C# regex to find and replace reusing part of the matched text

cregex

I need to do a search and replace on long text strings. I want to find all instances of broken links that look like this:

<a href="http://any.url.here/%7BlocalLink:1369%7D%7C%7CThank%20you%20for%20registering">broken link</a>

and fix it so that it looks like this:

<a href="/{localLink:1369}" title="Thank you for registering">link</a>

There may be a number of these broken links in the text field. My difficulty is working out how to reuse the matched ID (in this case 1369). In the content this ID changes from link to link, as does the url and the link text.

Thanks,

David

EDIT: To clarify, I am writing C# code to run through hundreds of long text fields to fix broken links in them.

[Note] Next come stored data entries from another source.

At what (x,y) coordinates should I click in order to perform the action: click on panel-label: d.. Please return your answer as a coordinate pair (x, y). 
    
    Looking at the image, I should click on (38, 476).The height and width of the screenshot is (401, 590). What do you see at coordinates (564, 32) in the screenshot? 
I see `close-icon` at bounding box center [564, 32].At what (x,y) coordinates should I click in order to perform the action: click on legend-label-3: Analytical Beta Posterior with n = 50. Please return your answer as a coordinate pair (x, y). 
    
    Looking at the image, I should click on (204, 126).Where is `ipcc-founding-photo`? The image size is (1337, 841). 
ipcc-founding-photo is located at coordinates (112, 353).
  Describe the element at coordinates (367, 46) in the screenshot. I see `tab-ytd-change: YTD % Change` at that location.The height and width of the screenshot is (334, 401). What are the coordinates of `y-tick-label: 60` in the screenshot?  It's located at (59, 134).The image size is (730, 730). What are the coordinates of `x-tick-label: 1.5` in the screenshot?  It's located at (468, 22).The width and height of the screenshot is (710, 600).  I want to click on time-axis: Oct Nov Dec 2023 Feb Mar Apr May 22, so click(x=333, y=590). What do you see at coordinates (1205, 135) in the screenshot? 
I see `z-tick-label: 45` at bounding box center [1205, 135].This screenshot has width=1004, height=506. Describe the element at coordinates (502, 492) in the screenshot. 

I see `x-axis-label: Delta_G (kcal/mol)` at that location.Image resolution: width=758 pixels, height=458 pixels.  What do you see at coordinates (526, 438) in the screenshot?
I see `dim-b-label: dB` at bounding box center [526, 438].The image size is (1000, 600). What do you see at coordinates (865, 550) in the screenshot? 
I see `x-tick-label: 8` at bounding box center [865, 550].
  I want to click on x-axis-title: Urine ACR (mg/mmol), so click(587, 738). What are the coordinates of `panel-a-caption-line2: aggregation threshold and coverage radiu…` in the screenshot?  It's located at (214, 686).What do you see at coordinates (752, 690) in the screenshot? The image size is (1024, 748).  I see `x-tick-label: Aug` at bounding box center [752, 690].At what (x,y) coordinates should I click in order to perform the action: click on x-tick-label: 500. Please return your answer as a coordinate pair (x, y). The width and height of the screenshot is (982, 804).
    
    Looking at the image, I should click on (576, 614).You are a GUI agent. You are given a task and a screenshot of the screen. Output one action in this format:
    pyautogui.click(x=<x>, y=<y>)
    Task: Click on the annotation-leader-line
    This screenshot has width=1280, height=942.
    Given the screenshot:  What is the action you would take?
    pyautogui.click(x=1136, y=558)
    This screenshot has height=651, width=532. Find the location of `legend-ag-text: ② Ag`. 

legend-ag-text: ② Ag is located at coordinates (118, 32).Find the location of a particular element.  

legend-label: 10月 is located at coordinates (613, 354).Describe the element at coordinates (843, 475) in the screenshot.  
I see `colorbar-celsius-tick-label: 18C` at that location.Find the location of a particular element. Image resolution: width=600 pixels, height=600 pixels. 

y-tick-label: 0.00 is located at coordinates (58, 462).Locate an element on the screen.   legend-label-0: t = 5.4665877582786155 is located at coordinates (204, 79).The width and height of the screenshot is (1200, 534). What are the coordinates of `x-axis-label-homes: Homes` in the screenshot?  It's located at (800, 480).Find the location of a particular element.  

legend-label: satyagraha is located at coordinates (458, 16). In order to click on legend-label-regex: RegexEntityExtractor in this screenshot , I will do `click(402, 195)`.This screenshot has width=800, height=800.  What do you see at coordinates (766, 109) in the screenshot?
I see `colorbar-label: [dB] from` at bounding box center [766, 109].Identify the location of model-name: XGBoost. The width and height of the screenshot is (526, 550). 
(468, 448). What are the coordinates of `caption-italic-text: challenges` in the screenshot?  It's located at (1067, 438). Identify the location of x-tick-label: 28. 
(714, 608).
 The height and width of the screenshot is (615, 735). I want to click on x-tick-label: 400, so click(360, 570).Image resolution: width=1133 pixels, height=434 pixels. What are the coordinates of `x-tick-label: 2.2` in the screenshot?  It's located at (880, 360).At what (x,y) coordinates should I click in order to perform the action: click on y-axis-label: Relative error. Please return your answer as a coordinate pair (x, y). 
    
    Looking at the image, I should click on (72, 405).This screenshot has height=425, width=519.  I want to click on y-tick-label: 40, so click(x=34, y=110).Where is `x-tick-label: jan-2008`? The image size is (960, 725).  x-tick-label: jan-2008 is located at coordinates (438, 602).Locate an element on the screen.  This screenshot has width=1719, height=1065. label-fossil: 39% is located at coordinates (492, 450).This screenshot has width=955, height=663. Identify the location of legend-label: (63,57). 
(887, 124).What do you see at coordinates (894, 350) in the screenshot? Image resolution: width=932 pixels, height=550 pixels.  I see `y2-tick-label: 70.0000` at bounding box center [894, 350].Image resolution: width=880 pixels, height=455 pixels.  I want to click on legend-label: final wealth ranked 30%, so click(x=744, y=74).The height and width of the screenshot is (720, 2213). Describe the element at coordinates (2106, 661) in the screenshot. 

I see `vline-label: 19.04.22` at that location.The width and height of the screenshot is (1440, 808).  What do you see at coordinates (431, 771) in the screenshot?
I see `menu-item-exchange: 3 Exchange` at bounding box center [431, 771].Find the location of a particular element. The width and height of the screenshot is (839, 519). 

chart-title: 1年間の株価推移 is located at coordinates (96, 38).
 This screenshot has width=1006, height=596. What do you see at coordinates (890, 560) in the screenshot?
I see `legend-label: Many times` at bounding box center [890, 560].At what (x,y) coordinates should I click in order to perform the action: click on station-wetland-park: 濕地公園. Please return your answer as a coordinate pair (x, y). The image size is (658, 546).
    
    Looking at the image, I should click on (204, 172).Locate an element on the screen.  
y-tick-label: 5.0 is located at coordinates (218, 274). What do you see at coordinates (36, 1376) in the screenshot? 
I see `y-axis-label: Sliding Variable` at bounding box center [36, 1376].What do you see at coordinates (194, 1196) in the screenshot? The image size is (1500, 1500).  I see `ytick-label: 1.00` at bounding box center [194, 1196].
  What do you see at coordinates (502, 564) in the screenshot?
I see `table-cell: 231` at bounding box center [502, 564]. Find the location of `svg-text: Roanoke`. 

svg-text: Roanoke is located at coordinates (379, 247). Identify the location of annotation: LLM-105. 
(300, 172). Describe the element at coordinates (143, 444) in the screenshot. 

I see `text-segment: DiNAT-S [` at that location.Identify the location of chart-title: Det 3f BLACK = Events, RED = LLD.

Each single text field contains html that can have any number of broken links in there – the regex needs to find them all and replace them with the correct version of the link.

Best Answer

Take this with a grain of salt, HTML and Regex don't play well together:

(<a\s+[^>]*href=")[^"%]*%7B(localLink:\d+)%7D%7C%7C([^"]*)("[^>]*>[^<]*</a>)

When applied to your input and replaced with

$1/{$2}" title="$3$4

the following is produced:

<a href="/{localLink:1369}" title="Thank%20you%20for%20registering">broken link</a>

This is as close as it gets with regex alone. You'll need to use a MatchEvaluator delegate to remove the URL encoding from the replacement.